Mayo Clinic's refusal to sign contracts with the 3 new Medicaid providers, and a 9-year-old with a brain tumor, have added drama in the days before the transition.
Governor Terry Branstad didn’t purposely select April Fools Day to transfer 560,000 Medicaid enrollees from a state-run Medicaid system to managed care. But after more than a year of debate, lawsuits, and delays from CMS, Iowa will hand off their care to a private system on Friday.
Critics of the changeover have grilled Iowa Human Services staff into the final days before the switch, with a Senate panel spending 90 minutes going over details earlier this week. Meanwhile, Medicare contractors and providers alike spent this week unveiling deals to bring coverage to group of seniors. Among them:
· Amerigroup Iowa announced it had contracted with McFarland Clinic, which was described as “Iowa’s largest physician-owned multi-specialty clinic,” located in the central part of the state.
· Clarinda Regional Health Center announced it had signed contracts with all 3 Medicare providers doing business with the state.
But it’s not clear whether these announcements will offset last week’s blow. The famed Mayo Clinic in Rochester, Minnesota, which historically has treated cancer patients in northern Iowa, announced it could not come to agreements with any of the 3 companies that will handling Medicaid for the state. Nor it did reach contracts for its primary care clinics that are physically in Iowa. A 9-year-old boy with brain cancer, whose treatment at Mayo was stalled, became a poster child for what can go wrong.
A Mayo spokeswoman told the Des Moines Register the clinic would accept some patients under special circumstances, if they need care that cannot be found elsewhere. But other patients in need of cancer care may have to travel to Iowa City, which could mean a much longer drive for patients who had been accustomed to traveling just over the border.
Branstad first unveiled the plan for Medicaid managed care in early 2015, saving he could save $60 million in the first 6 months of this year if the transition happened January 1, 2016. The plan encountered fierce opposition in the legislature, and CMS ordered 2 separate delays to ensure adequate networks and customer service support.
Besides Amerigroup Iowa, the other health plans handling managed care will be AmeriHealth Caritas Iowa and UnitedHealthcare Plan of River Valley.
Meanwhile, the political back-and-forth over the change continues. State Sen. Amanda Ragan, a Democrat who has opposed privatization from the start, told the Register that other border hospitals in Wisconsin and South Dakota have similar issues, which will mean some Medicaid patients will have to travel farther for care.

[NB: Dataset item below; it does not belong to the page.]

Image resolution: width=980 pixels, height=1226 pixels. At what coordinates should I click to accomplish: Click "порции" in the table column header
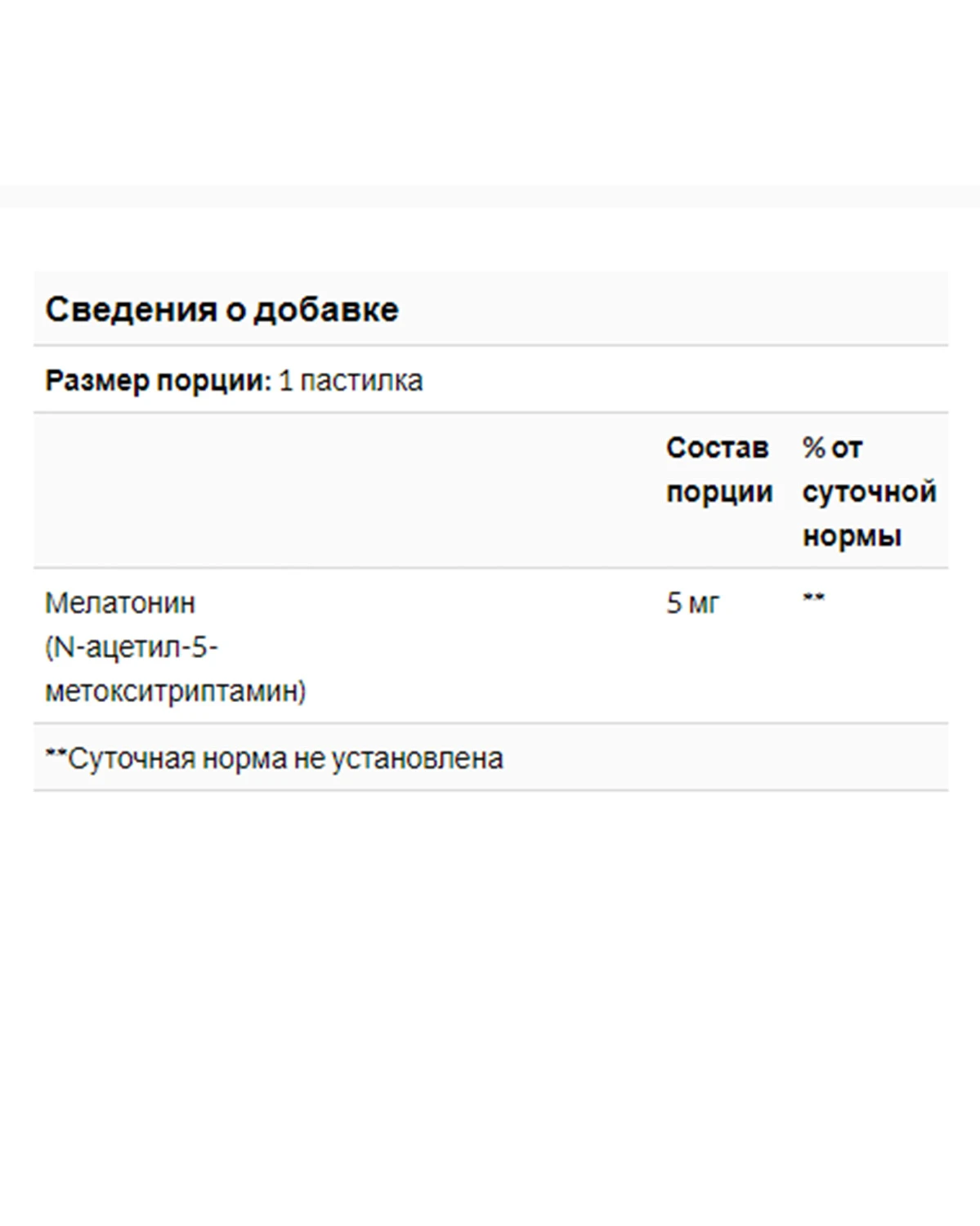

Access to care is also a concern of Democratic State Representative John Forbes, who wrote in an op-ed that his office has heard from many frustrated constituents—even as he waits for a revised figure on how much Iowa will save. He urged Iowa lawmakers to “establish some oversight to ensure your tax dollars are being spent wisely and that Iowans are receiving the care they need.”
But another lawmaker, Republican State Representative Kevin Koester, urged patience during the transition, including the inevitable glitches that will occur with a change so large. “I wish to emphasize a primary promise of the program,” he wrote in an op-ed. “Medicaid members will be able to keep their current case manager for at least 6 months and to continue service plans until a new plan is created and agreed upon.”